Посягнув на независимость церковного суда, утвердив с оружием в руках свою власть в сфере, где по закону он не обладал никакой властью, Гонт, разумеется, навлек на себя яростное негодование всех лондонцев, которые ревниво охраняли свое право на почти полное самоуправление внутри лондонских стен. Превышение Гонтом своих законных полномочий и впрямь выглядело как попытка расширить пределы правительственной – если не своей личной – прямой власти, и последующие его попытки уладить ссору с лондонцами не рассеяли такого подозрения. Тем не менее он действительно добивался, действуя в свойственной ему высокомерной манере, примирения с ними.

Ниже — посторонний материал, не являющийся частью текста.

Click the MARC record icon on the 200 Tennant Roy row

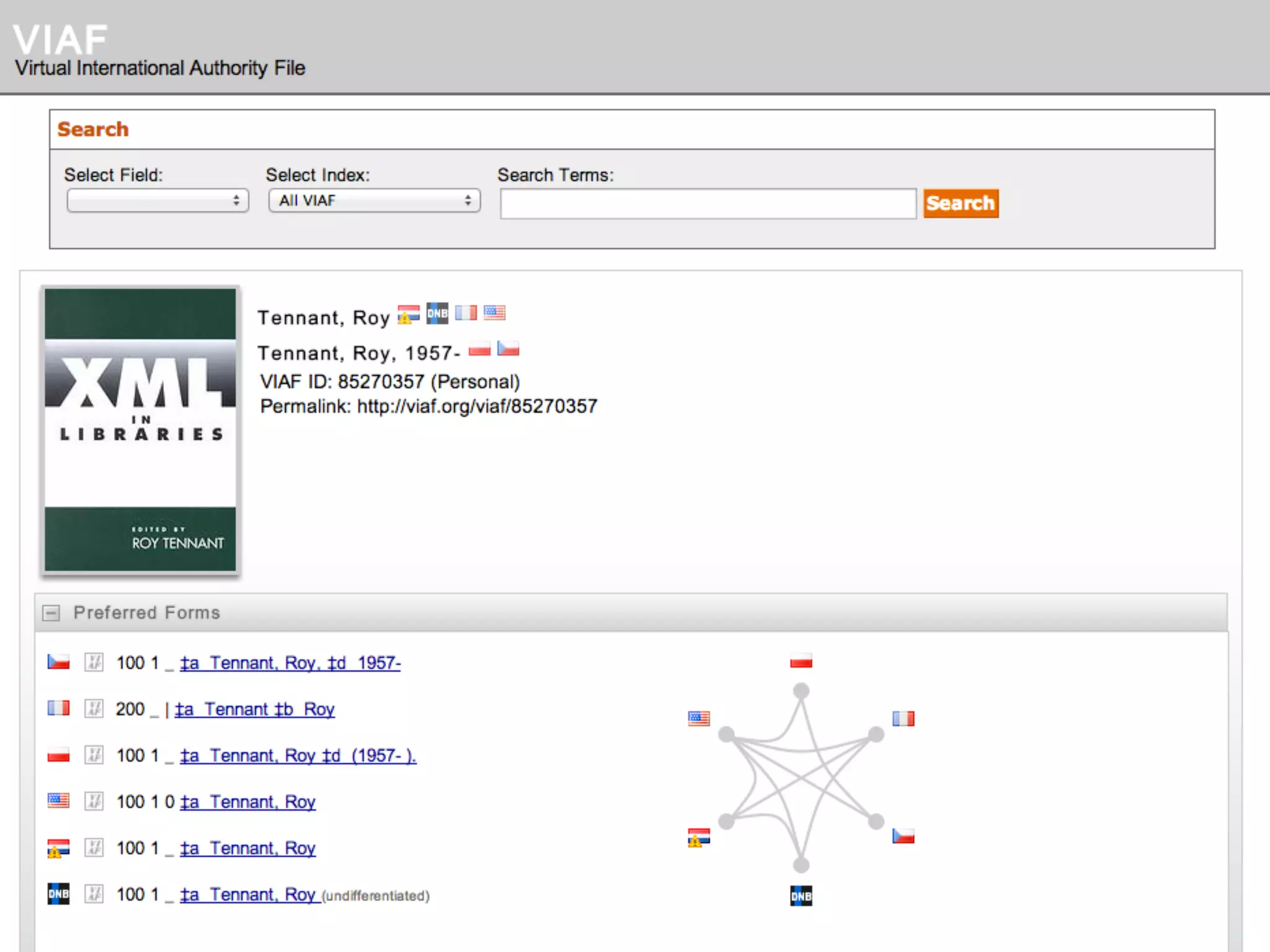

Лондонцам и другим его врагам Гонт казался гораздо более могущественной и опасной фигурой, чем он был на самом деле, и уж Чосер-то наверняка отлично знал это. В 1377 году, когда Черного принца уже не было в живых, а король Эдуард находился при смерти, Гонта – и это было неизбежно – считали реальным главой правительства и человеком, ответственным за его ошибки. Если он иной раз расходился во мнениях с Алисой Перрерс и ненавистными ему лондонскими купцами, с которыми она так тесно сотрудничала, – хлеботорговцами вроде Брембра, чье влияние Гонт стремился ограничить, поддерживая их политических и экономических противников, торговцев шелком и бархатом, – верность королю не давала ему возможности открыто заявить о своих разногласиях с Алисой и ее дружками. Если у него имелись сомнения по поводу политического курса новой группировки, набиравшей силу в правительстве, – тех бывших вассалов Черного принца, которые, сделавшись впоследствии любимыми слугами и советниками Ричарда, станут уговаривать его занять рискованную абсолютистскую позицию и бросить открытый вызов власти крупных феодалов, – то верность Гонта Ричарду и памяти покойного брата мешала ему предать свои сомнения гласности. В силу этих причин Гонт, возглавлявший правительство, отнюдь не всегда отстаивал свои собственные принципы; он даже оказывался вынужденным надменно защищать право короля тратить миллионы на свою любовницу.